Sie stellte verdutzt fest, dass jetzt, wo sie sich nicht mehr gegen ihre Gefühle für ihn wehrte, er die allerbeste Ablenkung für sie war. Und noch dazu war diese Ablenkung äußerst süß und verführerisch!

Sie holten ihre Jacken und machten sich auf den Rückweg. Die Sonne würde zwar noch nicht aufgehen, trotzdem war die Nacht schon fortgeschritten, als sie den Club verließen. Hand in Hand ließen sie sich mit dem Strom von Menschen treiben, die jetzt zu den öffentlichen Verkehrsmitteln drängten, entweder um weiter durch die Bars und Kneipen zu ziehen, oder um nach Hause zu fahren. Auf halber Strecke fing Aurelia einen atemberaubend leckeren Duft ein und ihr Magen knurrte laut. Sie hatte noch kein Wort gesagt, da zog Pareios sie schon hinüber zu dem Imbissstand, der diesen köstlichen Geruch verströmte. An einem der Stehtische verzehrten sie die zwei Portionen Currywurst, die Pareios ihnen besorgt hatte und alberten laut lachend herum. Während er sich ein Stückchen Baguette in den Mund schob, zuppelte sie seine Perücke wieder zu Recht. „Frag mich, wie es ist, dich ohne den ganzen Kram zu küssen!“ flüsterte sie und freute sich ob der Raffinesse der Situation. „Da bleibt dir wohl nichts anderes übrig, als das Risiko einzugehen und dich überraschen zu lassen!“ erwiderte er frech. „Heißt das, ich könnte dich küssen, wann immer ich will?“ fragte sie ihn, woraufhin er mehr als erfreut wirkte und ein Lächeln die schmalen aber geschwungenen Lippen umspielte. Dann sagte er empört: „Ich bitte darum!“ Aurelia musste wieder lachen. Es war so unbeschwert mit ihm.

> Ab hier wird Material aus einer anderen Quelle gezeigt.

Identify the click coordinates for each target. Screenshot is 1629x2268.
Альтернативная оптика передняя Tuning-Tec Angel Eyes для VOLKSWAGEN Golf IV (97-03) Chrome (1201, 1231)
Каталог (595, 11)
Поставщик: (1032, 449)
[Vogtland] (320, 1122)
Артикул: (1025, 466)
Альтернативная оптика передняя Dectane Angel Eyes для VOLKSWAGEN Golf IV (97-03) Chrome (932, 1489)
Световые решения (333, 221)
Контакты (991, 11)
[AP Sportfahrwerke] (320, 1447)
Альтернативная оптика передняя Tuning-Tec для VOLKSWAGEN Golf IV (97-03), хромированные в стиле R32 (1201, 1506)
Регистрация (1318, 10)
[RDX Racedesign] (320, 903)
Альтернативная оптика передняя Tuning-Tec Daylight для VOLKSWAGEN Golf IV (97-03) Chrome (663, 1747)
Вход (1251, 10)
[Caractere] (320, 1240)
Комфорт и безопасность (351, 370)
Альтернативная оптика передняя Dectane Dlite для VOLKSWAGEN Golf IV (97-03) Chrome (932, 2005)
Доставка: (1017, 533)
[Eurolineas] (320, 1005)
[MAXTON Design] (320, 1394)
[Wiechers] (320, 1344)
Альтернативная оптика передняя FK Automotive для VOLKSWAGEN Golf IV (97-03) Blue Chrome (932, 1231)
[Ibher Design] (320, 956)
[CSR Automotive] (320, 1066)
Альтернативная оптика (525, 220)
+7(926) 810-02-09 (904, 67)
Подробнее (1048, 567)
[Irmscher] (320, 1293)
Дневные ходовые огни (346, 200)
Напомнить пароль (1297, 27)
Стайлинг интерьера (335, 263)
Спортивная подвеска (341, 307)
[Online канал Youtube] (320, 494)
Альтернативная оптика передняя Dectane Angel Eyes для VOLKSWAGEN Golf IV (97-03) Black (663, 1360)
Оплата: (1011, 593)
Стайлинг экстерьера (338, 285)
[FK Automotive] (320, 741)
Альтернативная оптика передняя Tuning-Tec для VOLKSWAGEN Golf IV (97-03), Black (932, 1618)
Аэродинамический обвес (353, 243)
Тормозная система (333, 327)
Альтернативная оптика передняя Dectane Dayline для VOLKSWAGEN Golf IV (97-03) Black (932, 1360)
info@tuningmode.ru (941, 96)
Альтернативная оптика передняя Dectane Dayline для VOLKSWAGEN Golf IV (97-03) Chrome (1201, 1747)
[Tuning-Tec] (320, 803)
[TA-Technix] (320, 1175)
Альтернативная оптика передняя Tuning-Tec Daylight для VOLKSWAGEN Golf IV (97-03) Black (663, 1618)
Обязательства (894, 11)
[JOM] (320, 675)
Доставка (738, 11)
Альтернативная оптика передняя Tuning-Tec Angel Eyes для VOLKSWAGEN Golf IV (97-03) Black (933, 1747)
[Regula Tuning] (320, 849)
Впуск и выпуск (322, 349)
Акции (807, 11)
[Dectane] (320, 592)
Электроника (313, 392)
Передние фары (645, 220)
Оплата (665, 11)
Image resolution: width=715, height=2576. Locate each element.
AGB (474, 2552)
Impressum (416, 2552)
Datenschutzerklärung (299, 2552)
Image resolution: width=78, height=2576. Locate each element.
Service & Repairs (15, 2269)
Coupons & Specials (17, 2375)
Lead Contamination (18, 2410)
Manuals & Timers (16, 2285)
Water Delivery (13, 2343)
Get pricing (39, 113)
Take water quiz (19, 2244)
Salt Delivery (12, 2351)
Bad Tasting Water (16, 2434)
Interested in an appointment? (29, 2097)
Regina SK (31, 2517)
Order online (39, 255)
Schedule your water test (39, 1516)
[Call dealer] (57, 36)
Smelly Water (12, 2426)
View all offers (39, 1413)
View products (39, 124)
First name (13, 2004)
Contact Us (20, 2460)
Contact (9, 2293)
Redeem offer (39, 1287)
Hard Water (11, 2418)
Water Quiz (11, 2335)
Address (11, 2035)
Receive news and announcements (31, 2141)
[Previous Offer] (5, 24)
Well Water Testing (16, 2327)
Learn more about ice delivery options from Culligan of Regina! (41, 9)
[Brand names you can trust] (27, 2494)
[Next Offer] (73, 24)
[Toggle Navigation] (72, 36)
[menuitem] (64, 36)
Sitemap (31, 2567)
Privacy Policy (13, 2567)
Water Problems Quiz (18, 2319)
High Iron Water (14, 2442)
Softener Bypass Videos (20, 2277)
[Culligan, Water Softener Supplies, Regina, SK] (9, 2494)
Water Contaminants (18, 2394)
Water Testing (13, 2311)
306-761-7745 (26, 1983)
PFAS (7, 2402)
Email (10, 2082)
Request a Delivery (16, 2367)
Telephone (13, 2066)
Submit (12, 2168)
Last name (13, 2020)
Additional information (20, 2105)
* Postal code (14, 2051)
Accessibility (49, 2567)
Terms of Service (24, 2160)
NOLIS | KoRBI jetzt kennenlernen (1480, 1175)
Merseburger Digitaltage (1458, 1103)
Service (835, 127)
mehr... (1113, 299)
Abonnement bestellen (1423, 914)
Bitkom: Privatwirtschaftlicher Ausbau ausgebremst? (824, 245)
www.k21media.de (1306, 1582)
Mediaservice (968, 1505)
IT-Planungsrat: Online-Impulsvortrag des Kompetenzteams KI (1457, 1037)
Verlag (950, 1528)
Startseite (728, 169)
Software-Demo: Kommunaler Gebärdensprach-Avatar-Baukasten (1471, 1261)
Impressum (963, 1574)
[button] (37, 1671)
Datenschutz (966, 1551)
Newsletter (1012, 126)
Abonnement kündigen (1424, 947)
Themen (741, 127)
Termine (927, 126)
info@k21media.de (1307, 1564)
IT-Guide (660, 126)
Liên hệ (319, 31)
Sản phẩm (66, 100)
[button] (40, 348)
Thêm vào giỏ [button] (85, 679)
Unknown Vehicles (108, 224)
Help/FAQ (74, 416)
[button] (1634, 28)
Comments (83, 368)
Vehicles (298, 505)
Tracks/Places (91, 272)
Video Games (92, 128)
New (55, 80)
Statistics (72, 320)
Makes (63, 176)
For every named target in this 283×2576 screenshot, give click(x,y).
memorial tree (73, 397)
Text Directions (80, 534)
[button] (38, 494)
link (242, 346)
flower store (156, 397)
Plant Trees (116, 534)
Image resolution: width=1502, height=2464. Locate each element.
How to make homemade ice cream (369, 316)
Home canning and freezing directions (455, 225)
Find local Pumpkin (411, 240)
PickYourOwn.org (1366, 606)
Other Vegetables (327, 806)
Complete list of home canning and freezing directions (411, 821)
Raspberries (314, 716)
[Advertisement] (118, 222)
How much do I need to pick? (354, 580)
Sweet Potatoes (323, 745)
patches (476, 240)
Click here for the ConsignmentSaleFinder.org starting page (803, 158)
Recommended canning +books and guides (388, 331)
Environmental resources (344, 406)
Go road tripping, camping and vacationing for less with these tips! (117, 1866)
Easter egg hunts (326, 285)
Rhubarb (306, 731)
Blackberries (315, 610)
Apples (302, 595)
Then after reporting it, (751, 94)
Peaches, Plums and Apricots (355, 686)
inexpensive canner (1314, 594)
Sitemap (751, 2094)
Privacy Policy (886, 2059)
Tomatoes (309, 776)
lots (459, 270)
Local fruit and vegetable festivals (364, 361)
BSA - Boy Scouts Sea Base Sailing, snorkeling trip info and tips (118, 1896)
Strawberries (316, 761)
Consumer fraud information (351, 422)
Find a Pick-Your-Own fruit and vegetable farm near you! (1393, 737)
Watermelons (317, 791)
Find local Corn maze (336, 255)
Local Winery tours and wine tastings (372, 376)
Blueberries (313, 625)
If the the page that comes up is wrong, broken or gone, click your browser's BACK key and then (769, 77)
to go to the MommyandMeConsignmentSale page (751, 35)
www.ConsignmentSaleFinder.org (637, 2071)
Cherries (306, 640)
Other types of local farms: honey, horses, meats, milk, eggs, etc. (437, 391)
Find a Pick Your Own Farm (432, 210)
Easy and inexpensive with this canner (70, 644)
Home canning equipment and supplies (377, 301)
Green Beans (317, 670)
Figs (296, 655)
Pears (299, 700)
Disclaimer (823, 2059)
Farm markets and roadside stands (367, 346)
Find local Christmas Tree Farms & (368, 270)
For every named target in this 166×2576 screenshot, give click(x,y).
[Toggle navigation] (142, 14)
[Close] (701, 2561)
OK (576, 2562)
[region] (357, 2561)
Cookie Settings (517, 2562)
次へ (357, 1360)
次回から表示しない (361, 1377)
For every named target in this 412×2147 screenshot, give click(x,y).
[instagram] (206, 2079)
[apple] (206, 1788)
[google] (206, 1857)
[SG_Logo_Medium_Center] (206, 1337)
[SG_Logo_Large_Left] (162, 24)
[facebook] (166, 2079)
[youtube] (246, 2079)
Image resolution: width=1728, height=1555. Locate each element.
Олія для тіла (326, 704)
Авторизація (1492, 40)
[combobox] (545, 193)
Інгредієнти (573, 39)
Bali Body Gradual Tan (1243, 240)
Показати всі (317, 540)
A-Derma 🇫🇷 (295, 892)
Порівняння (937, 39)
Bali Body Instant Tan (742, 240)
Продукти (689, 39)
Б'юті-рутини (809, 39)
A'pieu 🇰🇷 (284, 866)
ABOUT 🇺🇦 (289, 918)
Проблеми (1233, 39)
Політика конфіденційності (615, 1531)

Satt und zufrieden kuschelte sie sich in der U-Bahn in seinen Arm und sog seinen Duft ein. Da er viel geschwitzt hatte, roch er intensiv nach sich selbst. Aber keineswegs schlecht, noch nicht einmal herb. Sein Duft war eine feine Mischung aus Moschus und Hyazinthe, sowie einer leicht rauchigen Note. Vielleicht lag das an seiner Gabe dachte sie verwundert, doch sie mochte es.

Vor ihrer Türe angekommen, war ihr etwas beklommen zumute, weil sie sich nun von ihm trennen musste. Jedoch wollte Aurelia noch etwas loswerden, so lange sie nur zu zweit waren.
„Es ist, als würde ich dich jetzt erst richtig kennen lernen. Ich meine, ich hätte nicht gedacht, dass dir so etwas…“ sie wedelte mit der Hand zwischen ihnen beiden hin und her. „viel bedeuten würde!“ Er kam näher und legte die Stirn an ihre. „Das hat es auch nicht…. Aber du bedeutest mir etwas!“
Er gab ihr einen saften, zarten Gutenachtkuss, der jede Faser jauchzen ließ. Seine Lippen strichen wie ein Hauch über ihre, die sofort erzitterten, währen sie keuchend nach Atem rang. Mit einem letzten leidenschaftlichen Blick verabschiedeten sie sich und Aurelia schob sich auf Zehenspitzen in ihr dunkles Zimmer.
Kaum traf ihr Kopf auf dem Kissen auf, fiel sie in einen tiefen erholsamen Schlaf und zum ersten Mal seit Ewigkeiten war er einfach nur schwarz, ohne quälende Alpträume.